Stored records:
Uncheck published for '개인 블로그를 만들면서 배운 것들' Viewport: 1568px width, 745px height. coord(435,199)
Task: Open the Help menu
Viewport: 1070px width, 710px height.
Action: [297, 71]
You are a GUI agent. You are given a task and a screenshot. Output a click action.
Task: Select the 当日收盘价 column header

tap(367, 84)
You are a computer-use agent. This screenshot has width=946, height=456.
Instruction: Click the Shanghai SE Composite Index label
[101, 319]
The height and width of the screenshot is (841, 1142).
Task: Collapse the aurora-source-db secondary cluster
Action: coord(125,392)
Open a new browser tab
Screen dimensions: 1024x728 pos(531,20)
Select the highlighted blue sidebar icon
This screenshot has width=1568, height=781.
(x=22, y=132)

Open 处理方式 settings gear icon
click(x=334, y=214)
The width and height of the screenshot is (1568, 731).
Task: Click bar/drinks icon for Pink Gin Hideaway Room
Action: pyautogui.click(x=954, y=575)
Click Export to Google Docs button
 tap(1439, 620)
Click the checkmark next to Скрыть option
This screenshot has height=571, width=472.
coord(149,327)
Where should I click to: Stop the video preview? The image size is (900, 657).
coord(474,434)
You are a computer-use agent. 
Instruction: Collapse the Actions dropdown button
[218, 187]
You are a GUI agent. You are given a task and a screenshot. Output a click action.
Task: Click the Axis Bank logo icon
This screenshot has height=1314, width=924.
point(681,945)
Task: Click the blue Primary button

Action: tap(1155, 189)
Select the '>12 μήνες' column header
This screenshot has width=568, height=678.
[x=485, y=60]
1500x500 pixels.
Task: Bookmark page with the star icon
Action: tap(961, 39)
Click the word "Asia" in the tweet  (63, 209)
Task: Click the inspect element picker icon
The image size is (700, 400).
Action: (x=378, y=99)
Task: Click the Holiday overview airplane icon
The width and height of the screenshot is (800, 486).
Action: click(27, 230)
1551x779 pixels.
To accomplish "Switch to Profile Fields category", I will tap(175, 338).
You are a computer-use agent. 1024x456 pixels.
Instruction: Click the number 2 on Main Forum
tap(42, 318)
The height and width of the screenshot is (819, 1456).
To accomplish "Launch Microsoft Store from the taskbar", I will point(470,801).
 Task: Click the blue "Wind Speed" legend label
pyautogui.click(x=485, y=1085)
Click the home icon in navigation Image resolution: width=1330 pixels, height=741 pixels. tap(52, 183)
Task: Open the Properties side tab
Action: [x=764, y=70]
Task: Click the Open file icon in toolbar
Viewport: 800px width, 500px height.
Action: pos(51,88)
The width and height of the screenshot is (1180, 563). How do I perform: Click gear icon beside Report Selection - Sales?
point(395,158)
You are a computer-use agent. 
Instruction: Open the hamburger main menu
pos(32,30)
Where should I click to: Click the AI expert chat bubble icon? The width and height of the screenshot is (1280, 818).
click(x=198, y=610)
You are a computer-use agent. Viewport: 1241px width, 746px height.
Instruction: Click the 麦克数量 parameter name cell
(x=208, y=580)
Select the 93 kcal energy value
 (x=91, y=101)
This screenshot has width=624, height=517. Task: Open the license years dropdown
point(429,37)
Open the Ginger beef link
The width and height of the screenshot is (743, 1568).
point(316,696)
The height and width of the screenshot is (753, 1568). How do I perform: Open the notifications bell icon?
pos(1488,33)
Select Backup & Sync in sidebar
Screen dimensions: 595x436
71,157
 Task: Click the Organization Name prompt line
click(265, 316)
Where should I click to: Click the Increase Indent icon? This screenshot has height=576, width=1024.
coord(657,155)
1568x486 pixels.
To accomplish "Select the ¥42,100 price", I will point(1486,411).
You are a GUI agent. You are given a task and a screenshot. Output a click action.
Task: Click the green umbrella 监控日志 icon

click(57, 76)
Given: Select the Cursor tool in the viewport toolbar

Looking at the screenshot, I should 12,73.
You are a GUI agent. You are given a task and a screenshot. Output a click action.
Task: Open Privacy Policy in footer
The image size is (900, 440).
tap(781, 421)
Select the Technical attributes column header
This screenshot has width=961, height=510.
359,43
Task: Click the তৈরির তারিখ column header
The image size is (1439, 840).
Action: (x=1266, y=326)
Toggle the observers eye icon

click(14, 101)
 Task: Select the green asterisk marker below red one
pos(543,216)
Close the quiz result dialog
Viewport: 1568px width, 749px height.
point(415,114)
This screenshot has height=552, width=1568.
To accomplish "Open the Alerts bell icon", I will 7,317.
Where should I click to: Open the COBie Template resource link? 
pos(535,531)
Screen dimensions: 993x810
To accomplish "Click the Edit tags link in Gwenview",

### Problem statement
All lines from the start of the entries through the line where "Task: Click the Holiday" sits should be duplicated exactly, with nothing else in the output.

### Task response
Uncheck published for '개인 블로그를 만들면서 배운 것들' Viewport: 1568px width, 745px height. coord(435,199)
Task: Open the Help menu
Viewport: 1070px width, 710px height.
Action: [297, 71]
You are a GUI agent. You are given a task and a screenshot. Output a click action.
Task: Select the 当日收盘价 column header

tap(367, 84)
You are a computer-use agent. This screenshot has width=946, height=456.
Instruction: Click the Shanghai SE Composite Index label
[101, 319]
The height and width of the screenshot is (841, 1142).
Task: Collapse the aurora-source-db secondary cluster
Action: coord(125,392)
Open a new browser tab
Screen dimensions: 1024x728 pos(531,20)
Select the highlighted blue sidebar icon
This screenshot has width=1568, height=781.
(x=22, y=132)

Open 处理方式 settings gear icon
click(x=334, y=214)
The width and height of the screenshot is (1568, 731).
Task: Click bar/drinks icon for Pink Gin Hideaway Room
Action: pyautogui.click(x=954, y=575)
Click Export to Google Docs button
 tap(1439, 620)
Click the checkmark next to Скрыть option
This screenshot has height=571, width=472.
coord(149,327)
Where should I click to: Stop the video preview? The image size is (900, 657).
coord(474,434)
You are a computer-use agent. 
Instruction: Collapse the Actions dropdown button
[218, 187]
You are a GUI agent. You are given a task and a screenshot. Output a click action.
Task: Click the Axis Bank logo icon
This screenshot has height=1314, width=924.
point(681,945)
Task: Click the blue Primary button

Action: tap(1155, 189)
Select the '>12 μήνες' column header
This screenshot has width=568, height=678.
[x=485, y=60]
1500x500 pixels.
Task: Bookmark page with the star icon
Action: tap(961, 39)
Click the word "Asia" in the tweet  (63, 209)
Task: Click the inspect element picker icon
The image size is (700, 400).
Action: (x=378, y=99)
Task: Click the Holiday overview airplane icon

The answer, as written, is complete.